Thinker of the next millennium

This Autumn it was announced that Karl Marx had topped a BBC News Online poll to find the greatest thinker of the millennium. TONY SAUNOIS reviews a new biography of the man who came in ahead of Einstein, Newton and Charles Darwin.

ONLY ELEVEN MOURNERS stood at the grave of Karl Marx at Highgate Cemetery, London, on 17 March 1883. 'His name and work', predicted Marx's life-long friend and collaborator, Friedrich Engels, 'will endure through the ages'. "It seemed an unlikely boast", comments Francis Wheen in his new biography, "but he was right".

Engels was right in spite of the political climate of the decade since the collapse of the former Soviet Union, when, as Wheen says, "countless wiseacres declared that we had reached what Francis Fukuyama smugly called the End of History". Works like The Communist Manifesto, which Wheen rightly describes as the most influential political pamphlet of all time, were dismissed as a 'quaint historical relic'.

The fall of the Berlin Wall triggered a wave of capitalist triumphalism.

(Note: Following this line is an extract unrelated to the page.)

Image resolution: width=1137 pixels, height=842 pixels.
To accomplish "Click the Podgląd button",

At the same time, however, it opened the way to a revaluation of Marx's life and ideas. In the post-1989 world, Marx's philosophy is no longer burdened by the grotesque distortion of 'communism' which existed in the former Soviet Union and its East European satellites. During the 1990s, moreover, a growing reaction against the world-wide effects on society of the unbound free-market has been awakening renewed interest in Marx as a source of anti-capitalist ideas.

 

top     Thoroughly modern Marx

WHEN WHEEN BEGAN work on his biography of Marx, his friends viewed him with pity and incredulity for writing and reading about such a "discredited, outmoded and irrelevant figure". But "I carried on regardless; and the more I studied Marx, the more astoundingly topical he seemed to be. Today's pundits and politicians who fancy themselves as modern thinkers like to mention the buzz-word 'globalisation' at every opportunity - without realising that Marx was already on the case in 1848. The globe-straddling dominance of McDonald's and MTV would not have surprised him in the least".

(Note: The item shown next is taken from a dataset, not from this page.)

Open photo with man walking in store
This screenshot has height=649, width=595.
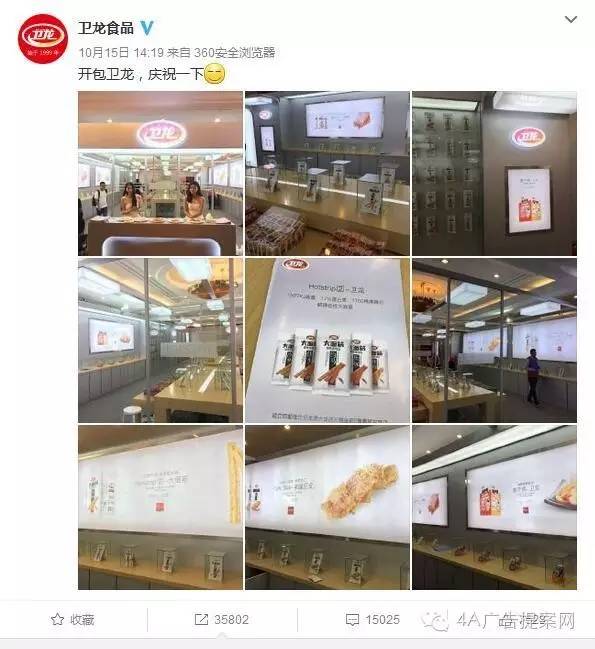[494, 341]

Wheen outlines Marx's and Engels' role in developing philosophy and then political economy to establish the ideas of scientific socialism. These are the essential tools for understanding capitalism and for guiding a fight for its overthrow and replacement by socialism as a higher and more developed form of society.

Wheen's portrait reveals Marx as an active fighter and revolutionary who made heroic sacrifices for the workers' struggle. Beyond the strict bounds of politics, he was an accomplished writer, with a knowledge of world literature. Dickens and Shakespeare were amongst his favourite writers. Marx was a lover of life; when asked what his favourite maxim was, he replied, 'Nothing human is alien to me'.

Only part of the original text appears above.